[Stored data entries]
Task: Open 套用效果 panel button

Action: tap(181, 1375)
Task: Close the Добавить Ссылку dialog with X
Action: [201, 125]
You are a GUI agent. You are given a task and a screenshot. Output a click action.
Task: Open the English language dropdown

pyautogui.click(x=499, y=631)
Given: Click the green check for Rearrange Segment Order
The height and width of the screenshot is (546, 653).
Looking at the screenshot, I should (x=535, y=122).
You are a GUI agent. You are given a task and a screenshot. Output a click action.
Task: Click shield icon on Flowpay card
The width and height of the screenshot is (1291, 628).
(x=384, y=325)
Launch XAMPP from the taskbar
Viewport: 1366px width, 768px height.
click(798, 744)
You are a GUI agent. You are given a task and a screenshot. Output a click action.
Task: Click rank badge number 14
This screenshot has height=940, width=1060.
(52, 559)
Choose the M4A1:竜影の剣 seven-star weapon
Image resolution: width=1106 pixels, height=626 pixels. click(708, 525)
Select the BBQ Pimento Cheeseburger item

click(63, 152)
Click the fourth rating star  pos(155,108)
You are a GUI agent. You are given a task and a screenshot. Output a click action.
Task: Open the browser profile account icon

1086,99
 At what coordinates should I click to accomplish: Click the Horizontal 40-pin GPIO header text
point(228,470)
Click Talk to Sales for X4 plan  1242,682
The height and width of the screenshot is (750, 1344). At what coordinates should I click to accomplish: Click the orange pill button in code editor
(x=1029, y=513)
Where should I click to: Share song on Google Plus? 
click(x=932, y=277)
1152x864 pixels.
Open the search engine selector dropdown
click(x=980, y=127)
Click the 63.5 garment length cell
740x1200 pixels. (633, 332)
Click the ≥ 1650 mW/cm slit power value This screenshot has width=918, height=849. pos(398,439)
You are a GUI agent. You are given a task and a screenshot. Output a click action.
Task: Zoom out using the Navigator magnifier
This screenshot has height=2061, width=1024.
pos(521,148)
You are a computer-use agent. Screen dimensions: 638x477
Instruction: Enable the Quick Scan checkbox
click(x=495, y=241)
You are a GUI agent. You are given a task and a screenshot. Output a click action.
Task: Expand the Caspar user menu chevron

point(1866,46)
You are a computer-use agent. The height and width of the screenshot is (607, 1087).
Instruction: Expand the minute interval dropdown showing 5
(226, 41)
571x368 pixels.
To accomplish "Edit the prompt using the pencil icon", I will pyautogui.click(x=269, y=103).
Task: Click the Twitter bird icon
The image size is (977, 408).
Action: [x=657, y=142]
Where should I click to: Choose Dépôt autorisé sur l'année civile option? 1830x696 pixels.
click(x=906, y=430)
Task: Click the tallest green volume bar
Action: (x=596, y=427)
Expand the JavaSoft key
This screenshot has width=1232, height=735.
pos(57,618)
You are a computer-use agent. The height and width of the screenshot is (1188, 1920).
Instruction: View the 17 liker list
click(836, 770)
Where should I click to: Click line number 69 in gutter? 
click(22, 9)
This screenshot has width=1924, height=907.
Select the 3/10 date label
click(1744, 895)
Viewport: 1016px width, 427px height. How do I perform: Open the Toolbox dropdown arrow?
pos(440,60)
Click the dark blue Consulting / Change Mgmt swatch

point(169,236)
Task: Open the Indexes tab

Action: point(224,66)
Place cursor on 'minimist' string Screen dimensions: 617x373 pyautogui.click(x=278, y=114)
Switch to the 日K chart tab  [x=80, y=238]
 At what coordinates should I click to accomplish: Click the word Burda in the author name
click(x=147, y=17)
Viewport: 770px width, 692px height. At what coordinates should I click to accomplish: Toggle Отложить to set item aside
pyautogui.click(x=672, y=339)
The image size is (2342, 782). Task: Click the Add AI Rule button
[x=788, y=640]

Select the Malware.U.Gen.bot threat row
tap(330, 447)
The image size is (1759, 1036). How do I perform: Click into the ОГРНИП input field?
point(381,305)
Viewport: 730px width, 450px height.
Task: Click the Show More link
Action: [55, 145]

» **WHAT THIS TASK INVOLVES**
The answer is the lines above between the line holding "Task: Click rank badge number 14" and the line holding "is (607, 1087).", inclusive, each written out exactly, and no others.

» **TASK RESPONSE**
Task: Click rank badge number 14
This screenshot has height=940, width=1060.
(52, 559)
Choose the M4A1:竜影の剣 seven-star weapon
Image resolution: width=1106 pixels, height=626 pixels. click(708, 525)
Select the BBQ Pimento Cheeseburger item

click(63, 152)
Click the fourth rating star  pos(155,108)
You are a GUI agent. You are given a task and a screenshot. Output a click action.
Task: Open the browser profile account icon

1086,99
 At what coordinates should I click to accomplish: Click the Horizontal 40-pin GPIO header text
point(228,470)
Click Talk to Sales for X4 plan  1242,682
The height and width of the screenshot is (750, 1344). At what coordinates should I click to accomplish: Click the orange pill button in code editor
(x=1029, y=513)
Where should I click to: Share song on Google Plus? 
click(x=932, y=277)
1152x864 pixels.
Open the search engine selector dropdown
click(x=980, y=127)
Click the 63.5 garment length cell
740x1200 pixels. (633, 332)
Click the ≥ 1650 mW/cm slit power value This screenshot has width=918, height=849. pos(398,439)
You are a GUI agent. You are given a task and a screenshot. Output a click action.
Task: Zoom out using the Navigator magnifier
This screenshot has height=2061, width=1024.
pos(521,148)
You are a computer-use agent. Screen dimensions: 638x477
Instruction: Enable the Quick Scan checkbox
click(x=495, y=241)
You are a GUI agent. You are given a task and a screenshot. Output a click action.
Task: Expand the Caspar user menu chevron

point(1866,46)
You are a computer-use agent. The height and width of the screenshot is (607, 1087).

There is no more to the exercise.